Monday, November 19, 2018

Heist Stories!

I'M BAAAAACK!

Two weeks of time off, and it's over. In all fairness, I could have come back and blogged last Monday, but I got hit hard with a bad cold, and last Monday it had a thriving business in my chest and throat and was opening a franchise in my nose, so all I wanted to do was sleep it off. Now, a week later, my voice is (mostly) back and so is my motivation.

Like I said, it was bad.

The social media fast was good. I learned that I can be super-productive when I'm not on social media, and I also learned that while Twitter, Instagram, Pinterest, and other social media sites let you turn off notifications to your phone, Facebook not only doesn't allow you to fully turn them off, but also totally ignores your input on the ones you DID turn off.






Darn it, Facebook.

Anyway, today I want to talk about heist stories.

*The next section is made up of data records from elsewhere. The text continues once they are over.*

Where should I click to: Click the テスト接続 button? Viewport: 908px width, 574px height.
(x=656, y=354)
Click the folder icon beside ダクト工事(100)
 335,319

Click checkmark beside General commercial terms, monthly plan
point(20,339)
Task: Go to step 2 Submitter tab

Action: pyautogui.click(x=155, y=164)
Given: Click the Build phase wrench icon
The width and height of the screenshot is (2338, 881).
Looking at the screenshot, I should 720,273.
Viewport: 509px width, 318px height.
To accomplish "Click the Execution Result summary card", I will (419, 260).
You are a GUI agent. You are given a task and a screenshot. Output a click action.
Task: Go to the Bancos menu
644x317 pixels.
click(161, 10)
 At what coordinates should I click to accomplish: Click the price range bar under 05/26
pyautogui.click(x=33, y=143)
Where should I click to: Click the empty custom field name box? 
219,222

I don't think it's any surprise to you that I


Love


Heist stories.


On a related note, I saw Solo over the social media fast (the new Star Wars movie) and I really liked it. I was hoping for thieves in space, which was exactly what I got. It was fun and exciting and a blast to watch. I don't know why it did so badly in theaters.

I was talking about this with a friend and she said she actually liked Solo better than Ocean's 8, another heist movie. I asked why, and she said Ocean's 8 was too straight-forward. There wasn't a moment when the heroes seemed to have lost, like in Ocean's 11 or in many, many episodes of Leverage.

That got me thinking about heist stories and what we love about them. Sure, there's the element of the "bad boy" hero - the thief that we're supposed to root for, and that's a fun twist. But if that were all, then we'd be okay with something like Ocean's 8 or a simple back robbery story. We'd see thieves winning, and that would be enough.

But it's not.

There's something about a heist story that makes it different than a subverted hero trope, or even an action/adventure story. I've been thinking about it, and this is what I have decided.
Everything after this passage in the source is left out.